Blog di Giovanni

Blog di Federico

09/07/12

Diario dei Mostrincubi - Il Blavileclavo


Oggi fa caldo. Troppo per questa stagione. Le nuvole se ne restano laggiù ai margini del cielo mentre il sole picchia forte sulle tegole e sulle teste della gente. Non sono abituata. L'afa mi rende lenta, distratta. E non va bene per andare a caccia. Me ne sto rintanata in casa, le persiane socchiuse sperando di acchiappare un refolo di vento ma il mare è immobile, schiacciato da tanta luce, e l'arpione è più pesante che mai.

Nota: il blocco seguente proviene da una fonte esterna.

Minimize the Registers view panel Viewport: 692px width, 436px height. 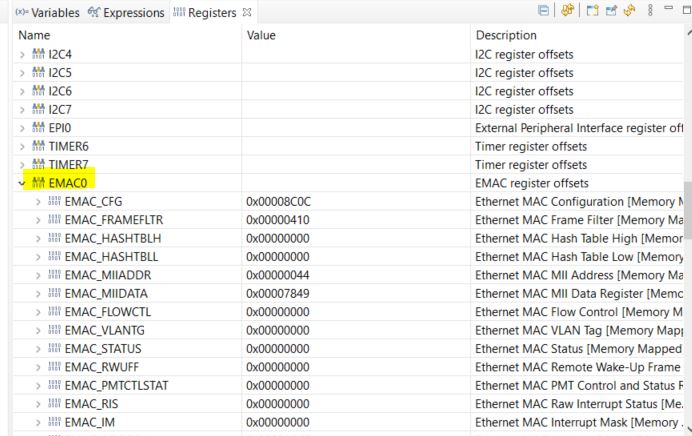tap(669, 10)
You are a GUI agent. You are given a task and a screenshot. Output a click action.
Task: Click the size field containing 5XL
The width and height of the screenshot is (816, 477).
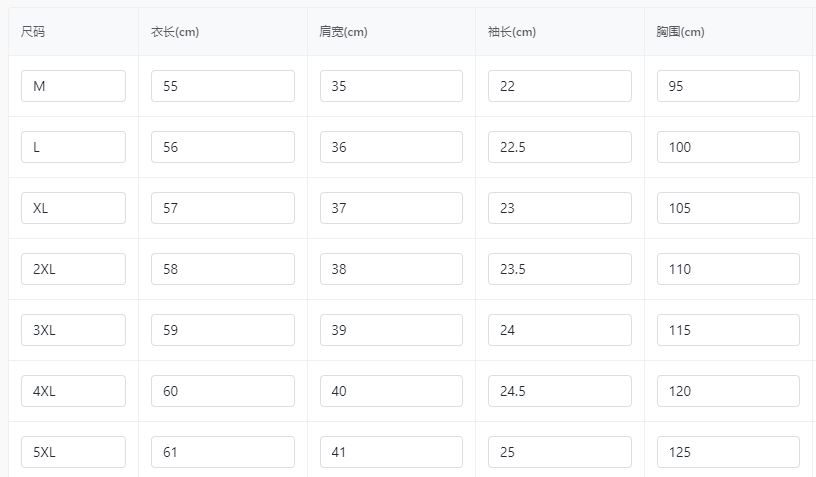[73, 452]
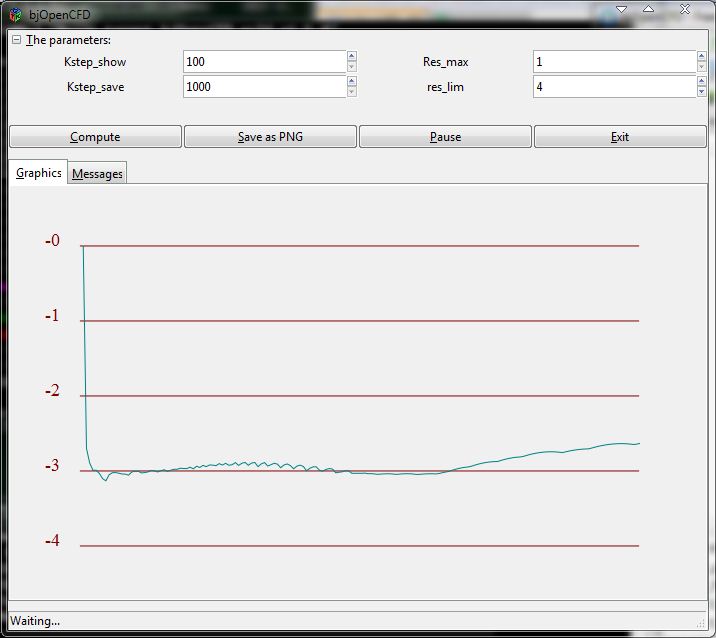Image resolution: width=716 pixels, height=638 pixels.
Task: Pause the computation
Action: 445,137
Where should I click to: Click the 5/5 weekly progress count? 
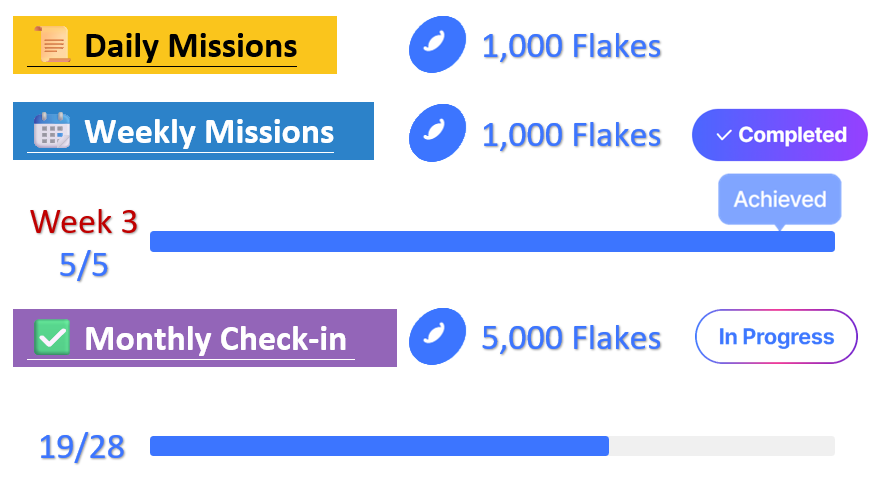[x=84, y=265]
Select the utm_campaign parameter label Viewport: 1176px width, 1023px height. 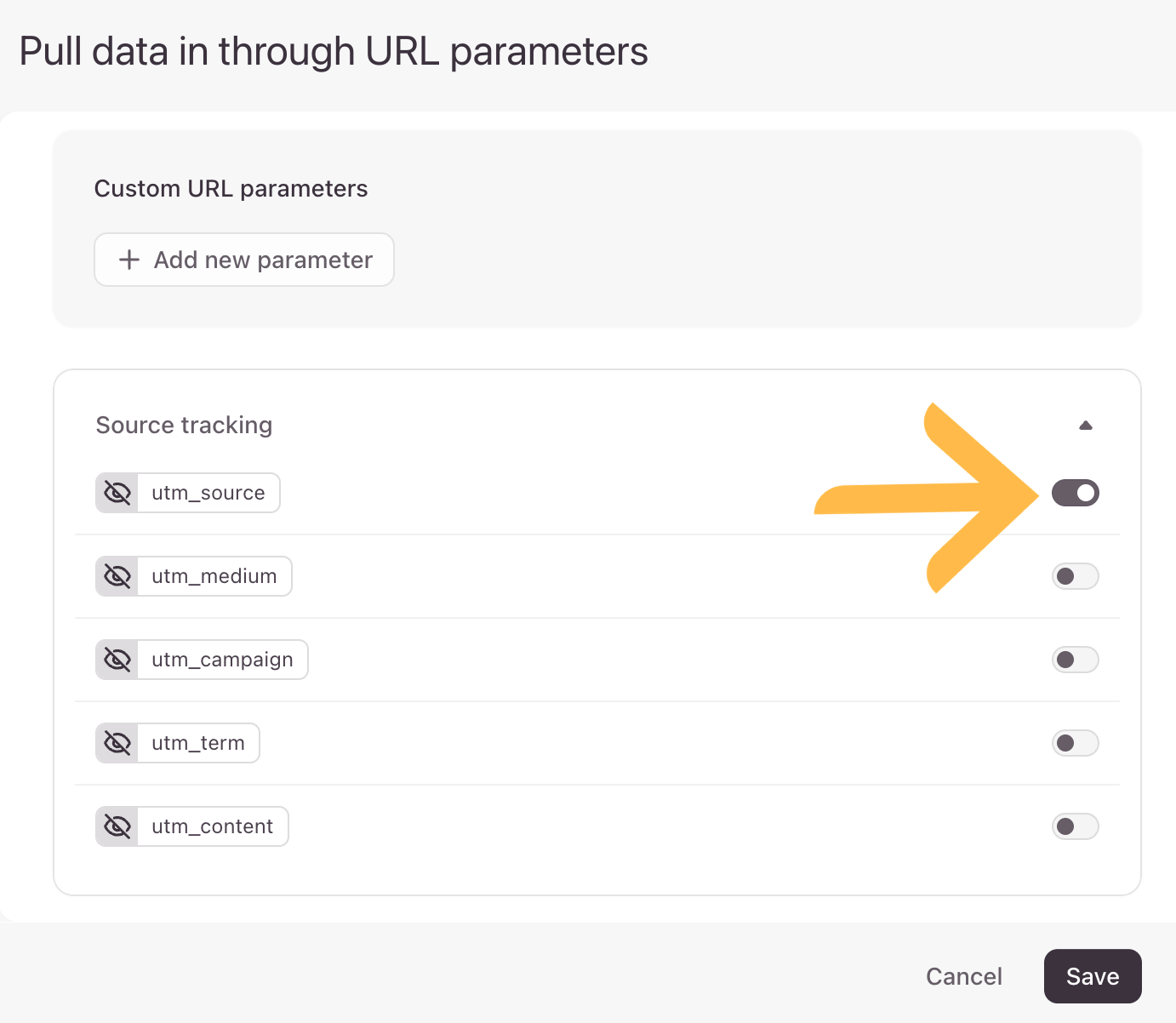coord(222,660)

La sera mi faccio forza ed esco. L'unico posto aperto a quest'ora è la locanda, voglio qualcosa da bere e da mangiare. Qualcosa di fresco. Le pietre piatte che pavimentano la strada sono arroventate dal troppo sole della giornata e l'aria vibra a pochi centimetri dal suolo.
Nella locanda c'è gente. Ho paura di incrociare la vecchia dopo quello che è successo al cane e quando entro mi guarda male. Non più del solito, però. La cosa strana è che si sente abbaiare. Vorrei dare un'occhiata, ma come? Non voglio insospettirla e mi odia già abbastanza. Però là fuori c'è un cane, poco ma sicuro. E sembra proprio il cane della vecchia.


Sembra, perché la testa si è fatta pesante e non sono più così sicura. Ordino da bere e mi siedo vicino alla porta spalancata sulla strada che arde piano piano. C'è gente nella locanda, si è rintanata all'ombra dentro lo stanzone di pietra e legno e cerca il fresco. Ma più persone ci sono, più la stanza si riscalda di fiato e sudore. Non si respira più. Il caldo serpeggia. Respiro a bocca aperta. La gente strilla. Beve. Discute. Volano parole grosse.


Mi alzo. Mi gira la testa. Forte. Qualcuno mi da una spinta. Non ricordo se è stato di proposito o no. Le gambe non mi reggono. Provo ad appoggiarmi al tavolo ma non lo trovo. Qualcuno l'ha spostato... O forse là non c'è proprio mai stato. Cado in avanti e sbatto la bocca sulla panca. Mi rompo un labbro. La botta mi schiarisce i pensieri e afferro l'arpione d'istinto.
Adesso so cosa sta succedendo e ho poco tempo.
Il blavileclavo allunga i suoi filamenti gelatinosi e li fa colare sulle persone. Annebbia la testa e ti fa infuriare. Gli piace la rabbia e più ti arrabbi più stringe i tentacoli che ti serrano la nuca. Stessa strategia del ragno con la sua tela, solo che i filamenti che colano dal soffitto fanno parte dell'incubo stesso. Adora il caldo e i luoghi affollati.


Non capisco quanto tempo sia passato. I tentacoli ormai si sono fatti strada tra le travi del soffitto, nelle fessure del pavimento. L'intera sala comune della locanda ne è invasa. Non me ne sarei mai resa conto se non mi fossi rotta un labbro e il dolore non mi avesse liberata. Se mi muovo, mi ricattura subito. I tentacoli sono capaci di intorpidire uomini molto più robusti di me.
La gente litiga ma i loro movimenti, le loro reazioni, le loro invettive sono rallentate. Si muovono in impeti interiori di furia, ma da fuori sembrano ubriachi marci. Non ho spazio per colpire l'incubo, non ho spazio per muovermi. Il dolore al labbro mi ha risvegliato perché probabilmente non gli piace... E allora ci arrivo: il dolore!


Afferro l'arpione e comincio a punzecchiare tutti quelli che riesco a raggiungere. Non sarà il metodo di caccia migliore ma più avanzo e colpisco e più la gente si risveglia e più i tentacoli si ritirano. Finché non lo vedo appollaiato dentro una scansia colma di piatti e bottiglie. Non gli do modo di reagire. Affondo il colpo e l'incubo ritira gli ultimi tentacoli fremendo prima di appallottolarsi e sparire. Mi giro. Nel caldo della sera c'è chi si massaggia una mano ferita, chi una gamba. Tutti mi guardano male ma sono ancora troppo intorpiditi per prendersela con me.


Infilo la porta e mi allontano velocemente. Per un po', non potrò farmi vedere in giro. Risalgo la strada dalle pietre ormai fredde e torno a casa. Il labbro mi fa male ma non riesco a smettere di sorridere.
È la prima volta che uccido un incubo prendendo ad arpionate il culo della gente.